Coakley also demonstrated the secular liberal's intense desire to crush religious liberty in a radio interview on the same subject. When host Ken Pittman suggested there's still religious freedom in emergency rooms, Coakley said Catholics should avoid work in the field of health care: "You can have religious freedom, but you probably shouldn't work in the emergency room."

Doesn't that sound like the pro-abortion movement's version of "Irish Need Not Apply"?

On the same weekend that liberal reporters went on the Sunday shows and railed against the Republicans for refusing to repudiate Rush Limbaugh for suggesting Obama would milk the earthquake in Haiti for political gain, there was silence on whether the Democrats should repudiate Coakley's attacks, or whether Obama would be willing to endorse them.

In Sunday's Washington Post, political reporter Dan Balz wrote that "Obama begins his second year having failed to ease political polarization." Further, he quoted Obama from a People magazine interview lamenting he hasn't been able to "bring the country together." Balz and every other transparent Obama supporter in the press simply refused to acknowledge that the Democrats have been smash-mouth partisans trying to ram through legislation without even letting Republicans read the bills, let alone amend them.

Reporters barely noticed that Obama slammed Republican Scott Brown in his Sunday appearance for Coakley, joking repeatedly about the GM truck Brown has driven around the state. He joked that Brown parked his truck on Wall Street, and "I'd think long and hard about getting in that truck with Martha's opponent. It might not take you where you want to go," said the man trying to bring the country together.

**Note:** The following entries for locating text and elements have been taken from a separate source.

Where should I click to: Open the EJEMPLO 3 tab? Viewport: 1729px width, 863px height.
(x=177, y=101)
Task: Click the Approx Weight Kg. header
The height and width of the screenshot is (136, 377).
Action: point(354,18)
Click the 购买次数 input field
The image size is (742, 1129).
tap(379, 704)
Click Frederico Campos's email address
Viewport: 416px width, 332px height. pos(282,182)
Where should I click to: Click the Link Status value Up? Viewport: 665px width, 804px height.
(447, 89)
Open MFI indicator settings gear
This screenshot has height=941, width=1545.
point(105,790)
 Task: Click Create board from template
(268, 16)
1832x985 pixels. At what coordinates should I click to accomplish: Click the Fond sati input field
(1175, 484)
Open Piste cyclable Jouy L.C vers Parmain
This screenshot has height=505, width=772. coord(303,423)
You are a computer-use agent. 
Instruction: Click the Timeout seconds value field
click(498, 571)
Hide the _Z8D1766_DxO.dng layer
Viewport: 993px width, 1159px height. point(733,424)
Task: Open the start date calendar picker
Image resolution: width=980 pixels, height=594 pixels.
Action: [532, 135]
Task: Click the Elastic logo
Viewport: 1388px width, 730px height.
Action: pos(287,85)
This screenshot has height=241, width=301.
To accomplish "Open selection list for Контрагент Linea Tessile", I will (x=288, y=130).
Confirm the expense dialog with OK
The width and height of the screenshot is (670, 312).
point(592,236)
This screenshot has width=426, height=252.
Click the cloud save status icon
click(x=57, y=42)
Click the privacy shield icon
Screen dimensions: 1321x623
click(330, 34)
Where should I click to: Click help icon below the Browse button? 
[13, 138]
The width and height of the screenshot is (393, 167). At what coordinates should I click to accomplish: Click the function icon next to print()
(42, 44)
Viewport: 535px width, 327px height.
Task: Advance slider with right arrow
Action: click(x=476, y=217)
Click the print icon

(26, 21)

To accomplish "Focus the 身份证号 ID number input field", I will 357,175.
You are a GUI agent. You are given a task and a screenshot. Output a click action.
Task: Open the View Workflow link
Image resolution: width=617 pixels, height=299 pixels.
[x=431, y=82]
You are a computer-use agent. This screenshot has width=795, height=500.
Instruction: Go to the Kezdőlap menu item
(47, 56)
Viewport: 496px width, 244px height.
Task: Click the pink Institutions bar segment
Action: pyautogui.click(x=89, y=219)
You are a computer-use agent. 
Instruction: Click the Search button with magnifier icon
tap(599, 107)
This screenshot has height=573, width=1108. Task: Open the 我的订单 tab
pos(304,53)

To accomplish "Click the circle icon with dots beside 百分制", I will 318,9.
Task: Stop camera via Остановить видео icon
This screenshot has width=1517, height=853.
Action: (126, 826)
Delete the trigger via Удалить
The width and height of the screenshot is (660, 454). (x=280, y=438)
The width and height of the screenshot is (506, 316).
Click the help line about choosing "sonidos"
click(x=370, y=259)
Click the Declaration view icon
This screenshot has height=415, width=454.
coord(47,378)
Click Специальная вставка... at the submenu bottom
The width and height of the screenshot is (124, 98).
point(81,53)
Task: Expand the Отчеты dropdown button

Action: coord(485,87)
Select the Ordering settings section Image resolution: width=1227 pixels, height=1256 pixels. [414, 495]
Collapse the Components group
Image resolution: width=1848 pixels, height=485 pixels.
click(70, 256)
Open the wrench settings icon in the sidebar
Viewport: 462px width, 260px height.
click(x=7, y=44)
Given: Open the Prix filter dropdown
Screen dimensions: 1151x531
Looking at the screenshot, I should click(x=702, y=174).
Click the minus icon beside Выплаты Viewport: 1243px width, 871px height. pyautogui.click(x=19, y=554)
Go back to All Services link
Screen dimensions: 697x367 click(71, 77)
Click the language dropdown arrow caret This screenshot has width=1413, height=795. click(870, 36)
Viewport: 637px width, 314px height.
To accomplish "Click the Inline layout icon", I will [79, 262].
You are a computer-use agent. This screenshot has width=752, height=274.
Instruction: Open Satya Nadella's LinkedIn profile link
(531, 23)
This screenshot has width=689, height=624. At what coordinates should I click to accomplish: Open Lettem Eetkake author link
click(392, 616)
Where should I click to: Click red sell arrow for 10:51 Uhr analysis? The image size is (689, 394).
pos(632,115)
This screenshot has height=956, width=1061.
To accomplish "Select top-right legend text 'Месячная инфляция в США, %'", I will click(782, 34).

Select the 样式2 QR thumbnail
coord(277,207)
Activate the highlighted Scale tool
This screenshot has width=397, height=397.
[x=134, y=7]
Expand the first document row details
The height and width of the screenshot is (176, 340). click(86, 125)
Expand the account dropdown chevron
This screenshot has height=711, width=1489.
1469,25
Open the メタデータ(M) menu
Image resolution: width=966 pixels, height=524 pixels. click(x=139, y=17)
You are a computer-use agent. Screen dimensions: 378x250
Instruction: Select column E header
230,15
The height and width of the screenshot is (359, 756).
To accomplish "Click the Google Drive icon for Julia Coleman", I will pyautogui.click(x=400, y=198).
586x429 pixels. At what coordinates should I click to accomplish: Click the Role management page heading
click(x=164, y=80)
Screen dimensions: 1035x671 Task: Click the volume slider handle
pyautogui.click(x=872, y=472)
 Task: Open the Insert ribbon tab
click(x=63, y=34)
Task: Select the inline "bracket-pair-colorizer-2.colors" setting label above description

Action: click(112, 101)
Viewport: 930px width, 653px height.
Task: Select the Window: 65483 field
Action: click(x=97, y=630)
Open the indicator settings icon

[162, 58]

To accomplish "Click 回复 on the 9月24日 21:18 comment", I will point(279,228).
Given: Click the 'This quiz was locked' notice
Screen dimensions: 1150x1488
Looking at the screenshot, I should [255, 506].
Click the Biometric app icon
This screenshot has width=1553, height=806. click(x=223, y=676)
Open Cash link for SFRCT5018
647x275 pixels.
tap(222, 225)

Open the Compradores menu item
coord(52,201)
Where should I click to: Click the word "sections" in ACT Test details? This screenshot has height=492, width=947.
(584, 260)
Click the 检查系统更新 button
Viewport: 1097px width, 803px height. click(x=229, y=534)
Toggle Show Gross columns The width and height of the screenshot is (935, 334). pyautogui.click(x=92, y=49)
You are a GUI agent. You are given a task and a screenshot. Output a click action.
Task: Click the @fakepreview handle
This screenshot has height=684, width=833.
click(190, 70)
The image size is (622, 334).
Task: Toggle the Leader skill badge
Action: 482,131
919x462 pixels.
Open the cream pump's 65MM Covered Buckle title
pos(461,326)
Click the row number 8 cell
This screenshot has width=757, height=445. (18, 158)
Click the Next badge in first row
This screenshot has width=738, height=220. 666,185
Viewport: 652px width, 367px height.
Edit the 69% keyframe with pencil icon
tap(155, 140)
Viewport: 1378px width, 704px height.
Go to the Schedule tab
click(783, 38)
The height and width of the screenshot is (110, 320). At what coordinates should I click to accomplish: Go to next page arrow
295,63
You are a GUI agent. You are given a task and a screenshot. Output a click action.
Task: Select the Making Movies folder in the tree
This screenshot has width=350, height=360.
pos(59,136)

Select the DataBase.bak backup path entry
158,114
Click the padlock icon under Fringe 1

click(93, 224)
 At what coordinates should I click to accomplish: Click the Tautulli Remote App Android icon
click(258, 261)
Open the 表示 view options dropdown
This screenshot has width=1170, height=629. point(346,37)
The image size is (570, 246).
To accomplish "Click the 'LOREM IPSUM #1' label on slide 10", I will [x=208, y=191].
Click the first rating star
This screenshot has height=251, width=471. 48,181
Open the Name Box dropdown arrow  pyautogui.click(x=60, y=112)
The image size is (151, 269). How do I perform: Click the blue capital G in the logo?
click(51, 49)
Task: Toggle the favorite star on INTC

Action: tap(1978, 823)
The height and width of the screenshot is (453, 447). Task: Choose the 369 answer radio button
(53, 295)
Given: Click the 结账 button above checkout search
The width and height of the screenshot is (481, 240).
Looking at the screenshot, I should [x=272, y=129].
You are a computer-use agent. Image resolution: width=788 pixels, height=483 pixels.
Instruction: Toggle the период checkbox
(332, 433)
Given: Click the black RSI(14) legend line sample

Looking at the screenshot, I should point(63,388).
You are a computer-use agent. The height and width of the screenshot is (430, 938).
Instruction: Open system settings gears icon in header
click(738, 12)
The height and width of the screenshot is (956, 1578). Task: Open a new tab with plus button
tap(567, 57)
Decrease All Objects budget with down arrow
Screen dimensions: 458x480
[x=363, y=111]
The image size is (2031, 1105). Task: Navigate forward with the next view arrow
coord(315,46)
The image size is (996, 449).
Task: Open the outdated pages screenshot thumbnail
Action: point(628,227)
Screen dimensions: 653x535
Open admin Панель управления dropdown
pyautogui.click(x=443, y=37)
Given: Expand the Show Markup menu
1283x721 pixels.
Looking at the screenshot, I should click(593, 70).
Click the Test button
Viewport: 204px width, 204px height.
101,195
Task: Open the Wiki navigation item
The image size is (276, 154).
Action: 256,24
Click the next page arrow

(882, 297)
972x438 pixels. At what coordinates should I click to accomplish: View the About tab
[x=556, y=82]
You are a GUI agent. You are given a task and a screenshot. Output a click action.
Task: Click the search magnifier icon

In a race for the "Ted Kennedy seat," Obama may want to avoid perilous driving jokes. But the media was there for their usual routine: to sanitize his partisanship.

It's going to be quite a challenge for Obama to fly across the country trying to save every Barbara Boxer and Harry Reid at the same time he's the media's poster boy for ending political polarization. But it wouldn't be the first time the media presented a view of Obama utterly at odds with reality.